[A block of data]
────
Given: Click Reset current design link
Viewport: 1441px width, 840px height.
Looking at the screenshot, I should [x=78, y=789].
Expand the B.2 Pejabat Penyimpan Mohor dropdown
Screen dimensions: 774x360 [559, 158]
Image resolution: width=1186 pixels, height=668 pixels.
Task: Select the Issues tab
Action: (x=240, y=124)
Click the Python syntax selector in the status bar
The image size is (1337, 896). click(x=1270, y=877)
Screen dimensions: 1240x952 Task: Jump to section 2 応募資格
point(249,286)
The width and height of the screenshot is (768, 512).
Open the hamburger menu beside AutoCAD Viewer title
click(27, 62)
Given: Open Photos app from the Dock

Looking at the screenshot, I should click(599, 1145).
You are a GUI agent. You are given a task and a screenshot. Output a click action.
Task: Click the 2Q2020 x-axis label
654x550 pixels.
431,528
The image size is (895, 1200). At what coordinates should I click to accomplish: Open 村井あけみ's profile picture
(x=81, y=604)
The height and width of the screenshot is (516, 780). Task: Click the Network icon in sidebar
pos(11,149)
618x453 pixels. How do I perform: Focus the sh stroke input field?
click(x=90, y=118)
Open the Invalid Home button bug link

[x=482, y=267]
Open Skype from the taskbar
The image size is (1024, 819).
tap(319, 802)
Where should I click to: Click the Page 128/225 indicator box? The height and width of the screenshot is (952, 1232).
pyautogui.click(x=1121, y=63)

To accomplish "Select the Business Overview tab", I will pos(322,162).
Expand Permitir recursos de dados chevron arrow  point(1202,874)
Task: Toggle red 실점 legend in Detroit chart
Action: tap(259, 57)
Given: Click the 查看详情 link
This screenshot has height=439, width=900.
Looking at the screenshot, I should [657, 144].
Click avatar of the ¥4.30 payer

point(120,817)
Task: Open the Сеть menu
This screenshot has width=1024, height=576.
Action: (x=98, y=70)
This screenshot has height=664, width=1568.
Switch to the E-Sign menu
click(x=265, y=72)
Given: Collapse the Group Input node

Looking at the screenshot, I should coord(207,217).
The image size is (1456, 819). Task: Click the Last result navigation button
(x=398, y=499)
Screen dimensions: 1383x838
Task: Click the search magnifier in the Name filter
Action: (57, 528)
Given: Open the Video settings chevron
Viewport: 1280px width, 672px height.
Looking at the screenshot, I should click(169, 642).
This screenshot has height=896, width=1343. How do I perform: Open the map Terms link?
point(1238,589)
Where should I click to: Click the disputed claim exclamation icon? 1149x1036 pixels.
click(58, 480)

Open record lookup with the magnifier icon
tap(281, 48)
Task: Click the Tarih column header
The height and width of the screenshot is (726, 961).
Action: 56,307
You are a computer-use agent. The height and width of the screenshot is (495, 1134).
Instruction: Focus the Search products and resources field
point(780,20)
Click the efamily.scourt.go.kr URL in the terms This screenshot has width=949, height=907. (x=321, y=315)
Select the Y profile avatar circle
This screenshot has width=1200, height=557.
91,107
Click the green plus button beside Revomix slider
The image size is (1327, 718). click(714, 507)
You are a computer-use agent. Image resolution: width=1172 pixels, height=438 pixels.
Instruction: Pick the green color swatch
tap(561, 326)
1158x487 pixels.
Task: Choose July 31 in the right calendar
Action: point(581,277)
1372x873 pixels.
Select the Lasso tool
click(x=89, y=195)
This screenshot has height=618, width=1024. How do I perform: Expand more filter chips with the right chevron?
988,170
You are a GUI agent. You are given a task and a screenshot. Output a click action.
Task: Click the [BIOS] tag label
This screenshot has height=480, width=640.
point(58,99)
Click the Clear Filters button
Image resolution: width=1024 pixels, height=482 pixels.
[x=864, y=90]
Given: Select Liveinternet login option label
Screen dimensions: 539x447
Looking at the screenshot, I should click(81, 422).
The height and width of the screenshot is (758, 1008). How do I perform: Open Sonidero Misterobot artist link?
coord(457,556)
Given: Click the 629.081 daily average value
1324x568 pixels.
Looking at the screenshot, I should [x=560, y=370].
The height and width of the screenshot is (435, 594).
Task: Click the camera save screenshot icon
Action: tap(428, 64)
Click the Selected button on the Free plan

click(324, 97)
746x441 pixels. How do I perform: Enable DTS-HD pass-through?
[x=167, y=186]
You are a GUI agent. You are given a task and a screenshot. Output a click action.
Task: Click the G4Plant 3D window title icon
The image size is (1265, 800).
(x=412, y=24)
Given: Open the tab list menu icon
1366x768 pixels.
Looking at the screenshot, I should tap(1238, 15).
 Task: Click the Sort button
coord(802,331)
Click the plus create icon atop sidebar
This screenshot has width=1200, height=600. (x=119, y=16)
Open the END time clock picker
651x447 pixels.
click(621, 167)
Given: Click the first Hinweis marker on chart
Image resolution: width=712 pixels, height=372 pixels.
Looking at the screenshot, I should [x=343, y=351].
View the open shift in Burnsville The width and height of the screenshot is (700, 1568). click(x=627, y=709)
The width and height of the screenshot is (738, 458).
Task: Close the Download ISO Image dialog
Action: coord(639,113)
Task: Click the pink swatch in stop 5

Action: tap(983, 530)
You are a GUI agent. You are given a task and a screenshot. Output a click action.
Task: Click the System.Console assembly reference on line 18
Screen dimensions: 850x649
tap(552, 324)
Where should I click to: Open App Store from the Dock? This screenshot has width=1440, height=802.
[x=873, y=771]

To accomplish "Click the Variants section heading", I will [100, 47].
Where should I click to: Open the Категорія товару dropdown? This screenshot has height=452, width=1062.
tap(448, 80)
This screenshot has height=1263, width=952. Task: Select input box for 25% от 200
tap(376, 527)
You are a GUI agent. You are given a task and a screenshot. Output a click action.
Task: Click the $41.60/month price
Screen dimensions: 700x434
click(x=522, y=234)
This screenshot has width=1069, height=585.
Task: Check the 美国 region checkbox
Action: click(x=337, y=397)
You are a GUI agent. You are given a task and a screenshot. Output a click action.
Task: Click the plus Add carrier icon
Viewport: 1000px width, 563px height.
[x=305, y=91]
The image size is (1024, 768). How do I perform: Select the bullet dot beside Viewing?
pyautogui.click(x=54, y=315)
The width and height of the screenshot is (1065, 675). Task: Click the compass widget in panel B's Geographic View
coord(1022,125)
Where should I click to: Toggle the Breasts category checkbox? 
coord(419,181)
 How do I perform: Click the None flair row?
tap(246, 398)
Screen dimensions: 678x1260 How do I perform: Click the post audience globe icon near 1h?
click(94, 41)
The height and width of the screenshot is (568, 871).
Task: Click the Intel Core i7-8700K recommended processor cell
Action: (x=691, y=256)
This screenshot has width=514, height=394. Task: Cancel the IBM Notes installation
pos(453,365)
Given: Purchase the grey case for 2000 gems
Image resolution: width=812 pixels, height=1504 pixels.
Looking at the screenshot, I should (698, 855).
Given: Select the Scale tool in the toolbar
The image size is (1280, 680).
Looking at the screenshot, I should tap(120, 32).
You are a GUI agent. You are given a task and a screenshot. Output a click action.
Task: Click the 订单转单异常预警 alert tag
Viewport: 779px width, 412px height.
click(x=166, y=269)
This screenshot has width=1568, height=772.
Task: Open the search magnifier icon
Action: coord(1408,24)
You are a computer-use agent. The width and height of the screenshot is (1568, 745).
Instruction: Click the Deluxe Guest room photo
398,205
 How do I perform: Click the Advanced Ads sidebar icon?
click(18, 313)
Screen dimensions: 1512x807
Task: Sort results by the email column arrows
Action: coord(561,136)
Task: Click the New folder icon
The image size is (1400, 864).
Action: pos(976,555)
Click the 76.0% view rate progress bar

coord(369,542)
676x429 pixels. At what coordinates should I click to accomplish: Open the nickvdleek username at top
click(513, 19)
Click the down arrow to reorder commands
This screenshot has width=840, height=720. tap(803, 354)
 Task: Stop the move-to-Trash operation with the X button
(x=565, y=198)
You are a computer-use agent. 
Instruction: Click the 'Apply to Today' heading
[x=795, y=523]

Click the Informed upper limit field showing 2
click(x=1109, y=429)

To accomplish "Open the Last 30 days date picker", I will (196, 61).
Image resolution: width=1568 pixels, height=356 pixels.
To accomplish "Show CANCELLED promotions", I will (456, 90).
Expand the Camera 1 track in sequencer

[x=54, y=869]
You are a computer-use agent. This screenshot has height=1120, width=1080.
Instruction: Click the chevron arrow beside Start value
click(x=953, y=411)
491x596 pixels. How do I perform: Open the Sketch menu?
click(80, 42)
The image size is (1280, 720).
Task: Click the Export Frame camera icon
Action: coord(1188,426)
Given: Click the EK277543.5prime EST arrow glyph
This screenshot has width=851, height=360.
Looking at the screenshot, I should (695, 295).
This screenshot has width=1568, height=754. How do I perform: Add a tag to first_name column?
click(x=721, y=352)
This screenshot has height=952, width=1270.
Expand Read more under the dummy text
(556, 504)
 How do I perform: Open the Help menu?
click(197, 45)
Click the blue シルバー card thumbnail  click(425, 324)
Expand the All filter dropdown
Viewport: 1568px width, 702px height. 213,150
────
Problem:
Output the lines of the listing as a JSON list of strings, one string per line and no blank lines. Begin at the first line of the listing and stop after the line that has "point(249,286)".

Answer to this task:
[
  "Given: Click Reset current design link",
  "Viewport: 1441px width, 840px height.",
  "Looking at the screenshot, I should [x=78, y=789].",
  "Expand the B.2 Pejabat Penyimpan Mohor dropdown",
  "Screen dimensions: 774x360 [559, 158]",
  "Image resolution: width=1186 pixels, height=668 pixels.",
  "Task: Select the Issues tab",
  "Action: (x=240, y=124)",
  "Click the Python syntax selector in the status bar",
  "The image size is (1337, 896). click(x=1270, y=877)",
  "Screen dimensions: 1240x952 Task: Jump to section 2 応募資格",
  "point(249,286)"
]